When a pair is hooked to a wagon properly with a tongue, a neck yoke, double tree behind them and the chains on their farm harness - it was explained to me that they were supposed to be "suspended". The traces should never hang real slack and at the same time the breeching - via the quarter and pole straps should not be continuously tight. If it's adjusted that way - the chains aren't supposed to come loose - even when that team is backing up. Now, if you study my pictures in my various albums, you will see that they aren't always that way. Why? Well, like I said, I am still learning! I don't always get it right and I've found that small adjustments on one piece with farm harness means you must make adjustments somewhere else to BALANCE the harness or the hitch. It's the same with all harness - but when you drive multiples, it seems to multiply many times!

Part of the reason I went to the Spooker show in Glen Rose, TX last year was because I wanted some help from knowledgeable folk in <small horse> draft hitches. I didn't go to show and in fact, really not sure my wagon is appropriate for the show ring.... But I ended up going in a class (actually two) AFTER I got help from several folks and finally understood what I was doing wrong with my girls' harness at that time (I had them too tight in several areas). The pressure points on Bell were really causing her to "pass out" and fall over or to start to and then scramble. It was weird and when we loosened several straps - it ended and she was happy! The other reason was to see my two ponies show that were with Michelle at Majestic Farm Training Center. I was also able to combine that trip and visited my Dad w/ the ponies and the wagon - giving rides to my Dad and the other residents of William Courtney TX State Veterans' Home in Temple.

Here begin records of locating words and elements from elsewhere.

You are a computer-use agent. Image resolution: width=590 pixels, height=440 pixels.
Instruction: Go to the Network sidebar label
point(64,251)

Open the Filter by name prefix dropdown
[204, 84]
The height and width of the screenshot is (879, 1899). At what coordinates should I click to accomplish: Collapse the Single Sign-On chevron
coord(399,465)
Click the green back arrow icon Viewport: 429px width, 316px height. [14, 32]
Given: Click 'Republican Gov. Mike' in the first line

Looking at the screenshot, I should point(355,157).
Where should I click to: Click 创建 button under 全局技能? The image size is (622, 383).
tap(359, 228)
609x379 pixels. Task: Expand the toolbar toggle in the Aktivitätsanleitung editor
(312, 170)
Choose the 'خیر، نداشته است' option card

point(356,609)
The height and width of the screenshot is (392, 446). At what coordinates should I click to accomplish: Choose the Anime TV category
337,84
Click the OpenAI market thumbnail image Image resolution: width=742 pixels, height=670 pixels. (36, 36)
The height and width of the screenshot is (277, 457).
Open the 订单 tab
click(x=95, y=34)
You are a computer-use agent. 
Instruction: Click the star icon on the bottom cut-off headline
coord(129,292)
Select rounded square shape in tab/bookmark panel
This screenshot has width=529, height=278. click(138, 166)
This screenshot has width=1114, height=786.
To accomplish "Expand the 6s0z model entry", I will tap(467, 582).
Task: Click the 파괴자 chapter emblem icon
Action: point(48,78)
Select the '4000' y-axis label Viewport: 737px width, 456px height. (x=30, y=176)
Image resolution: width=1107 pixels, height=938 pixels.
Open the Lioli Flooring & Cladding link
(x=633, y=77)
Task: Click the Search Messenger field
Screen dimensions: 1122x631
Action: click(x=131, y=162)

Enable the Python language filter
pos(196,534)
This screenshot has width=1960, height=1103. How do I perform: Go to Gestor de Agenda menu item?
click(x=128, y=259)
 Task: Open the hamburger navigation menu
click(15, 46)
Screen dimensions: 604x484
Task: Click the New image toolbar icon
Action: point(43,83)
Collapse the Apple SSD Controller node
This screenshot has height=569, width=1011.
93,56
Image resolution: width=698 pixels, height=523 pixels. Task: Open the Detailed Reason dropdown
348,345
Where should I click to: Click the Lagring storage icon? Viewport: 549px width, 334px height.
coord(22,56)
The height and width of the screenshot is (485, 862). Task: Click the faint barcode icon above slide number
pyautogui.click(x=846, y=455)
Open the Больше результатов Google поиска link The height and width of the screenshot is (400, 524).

I don't really know about big horses, but I have got to learn/remember that when the horses are not working with a tongue between them, I need to tighten the quarter straps. Part of a "wreck" that I had the other day was when Cupid stamped his left hind at a BIG horsefly (at least he didn't start bucking/running like they do in the pasture) and slapped his leg thru the quarter strap. He'd continued his movement and was immediately off balance when his leg caught and he couldn't put it down. He got it down and pulled the harness sideways, picked it up but was off balance and went partially down - skewing both him and Iggy sideways from the rear... Happened fast - and suddenly with struggling and throwing his head - Cupid was upside down basically under Iggy and for a second it turned ugly as Ig's head was yanked sideways by the bit -the opposite way - causing him to turn AWAY from Cupid and his hind quarters were straddling Cupids belly ... I have no idea how I stayed calm or even how nothing broke or they didn't kill each other! They were then pulling in opposite directions and I had to almost sit on Iggy to get harness parts loose enough to get them apart and untangled - because now Cupid had not one but two of his legs thru Iggy's harness in different spots and getting them loose was next to impossible. I was so ANGRY (think I skipped right past SCARED or WORRIED) and yes, when I got them apart and they stood QUIETLY (for the first time in some 40 minutes) side by side (sweating, both bleeding at the mouth and shaking) - if I'd been a smoker I'd probably have had several! I hooked their "cheater ties" back up, reran the lines and ground drove them for a while once we'd all gotten calmed down - AMAZING - they were both great!! Later, after I'd washed them and put them away, I was quite thankful for the Pina Colada my hubby handed me (before I went back out to do chores, LOL).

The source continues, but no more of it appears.